As even the most cursory look around this blog will reveal, I have a lot of time for Doctor Who. I also have a lot of time for philosophy, having spent four years studying it (at least in theory). The suggestion to the effect that science fiction is the storytelling of philosophy seems to make a lot of sense to me, but as a fan of both I would say that, wouldn’t I? (I suppose, by the way, this might mean I have to review my default ‘Doctor Who is more fantasy than SF’ position.)
Anyway, I was pleasantly surprised to find a copy of Doctor Who and Philosophy, edited by Courtland Lewis and Paula Smithka, in my local bookshop. So many learned tomes about the series have come out in the last few years that it’s easy to lose track of them, which is the only excuse I can offer. This, by the way, is – I kid you not – is #55 in the Popular Culture and Philosophy series, ranging from the distinctly intriguing (Philip K Dick and Philosophy) to the wild-horses-couldn’t-drag-me-near-it (SpongeBob SquarePants and Philosophy).

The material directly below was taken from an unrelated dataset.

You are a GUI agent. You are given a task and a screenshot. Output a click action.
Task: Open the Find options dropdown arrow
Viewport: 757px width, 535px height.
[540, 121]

In terms of space-time co-ordinates, Doctor Who and Philosophy emanates from the North American zone at some point in 2010: Matt Smith is referenced, but not in detail. This is more of a general look at the Who/philosophy intersection, rather than particular analysis of individual stories. The question, I suppose, that one might want to ask is this: do the essays in this book try to use philosophy to establish a deeper understanding of Doctor Who, or do they use examples from Doctor Who to illustrate some key philosophical problems?

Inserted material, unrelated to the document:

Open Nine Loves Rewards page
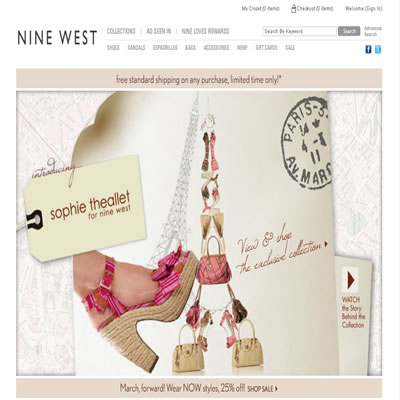400x400 pixels. point(205,31)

The latter is probably more useful for a general audience, and perhaps easier for the writers, too, but how many members of the general audience are likely to pick up a book entitled Doctor Who and Philosophy in the first place? Anyway, it’s what the majority of the contributors here have chosen to do. Just flicking through this book one comes across arresting line after arresting line – ‘If John Stuart Mill had designed the Cybermen…’, ‘the Master, as a personification of the Will, becomes fully part of our phenomenal world’, and ‘Is the Doctor rigid or non-rigid?’ (as an old school fan, I naturally think he is permanently non-rigid). Some of the Doctor Who references are, well, just plain wrong – one contributor claims Colin Baker appeared in The Invasion of Time, another gets Serial B from 1963 mixed up with Serial NNN from 1972, though given the historic confusion over what B is called this is understandable – which suggests that the writers here are better versed in philosophy than in the series.

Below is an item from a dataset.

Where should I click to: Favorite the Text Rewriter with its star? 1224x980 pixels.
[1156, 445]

The essays themselves are a really mixed bunch, and run the gamut from metaphysics and ontology, through ethics and aesthetics, to a little bit of cultural theory. I have to say that the actual quality of the essays is a little variable too. One problem is that several people choose to cover the same ground. The thematic organisation of the book thus results in the reader being confronted with four essentially very similar essays straight off the bat – all of them deal with the knotty problem of what constitutes personal identity, most of them drawing on the same arguments from Locke and so on, with particular reference to the issue of what exactly it is that makes the first and the twelfth Doctors the same person. Any one of these, alone, would cover the topic very satisfactorily – encountering the same ideas over and over again is really just a bit of a slog.
Past this, though, there is some good stuff on the philosophical definition of specieshood, also causality and the philosophy of mathematics, even if some of the Doctor Who references feel a little laboured. A lengthy run of articles on the Doctor’s ethics (often compared with those of the Master) proves surprisingly heavy-going, but then again as these make frequent reference to Hegel, Schopenhauer and Nietzsche perhaps one shouldn’t be too surprised. A piece on the morality underpinning the ‘choice’ of the Doctor and Rose to part company just comes across as an attempt to provide a fig-leaf for some serious ‘shipping – it didn’t make me reappraise their relationship, but it did bring home just how shonkily written much of Army of Ghosts/Doomsday is. Another attempts to explain why the Angels are the most horrific Doctor Who monster, which is rather begging the question, but rather than the obvious answer (Blink is simply a very well-directed and brilliantly written episode) opts for a laborious trek through notions of personhood and coercion. Robin Bunce’s analysis of the Daleks as antagonists is good, but limited to their first, uncharacteristic appearance, while Deborah Pless’ look at the series as a post-imperial cultural artefact starts promisingly, until startling quotes like ‘the companions prior to [Romana] had largely been attractive but stupid women’, ‘the Doctor became the hero of every man, and Romana that of every woman [in Britain]’ leads one to suspect that this essay has been submitted not just from the USA, but some parallel dimension where Williams-era Doctor Who has a considerably greater cachet.
So it’s a mixed bag all told. Some of the essays are genuinely interesting and thought-provoking, others are just hard work. A tiny minority caused a bit of teeth-gritting and grumbling, but then the same could be said for many recent episodes of the TV show. Open-minded Doctor Who fans should find something to enjoy here, though whether that’s enough to justify the purchase I couldn’t honestly say.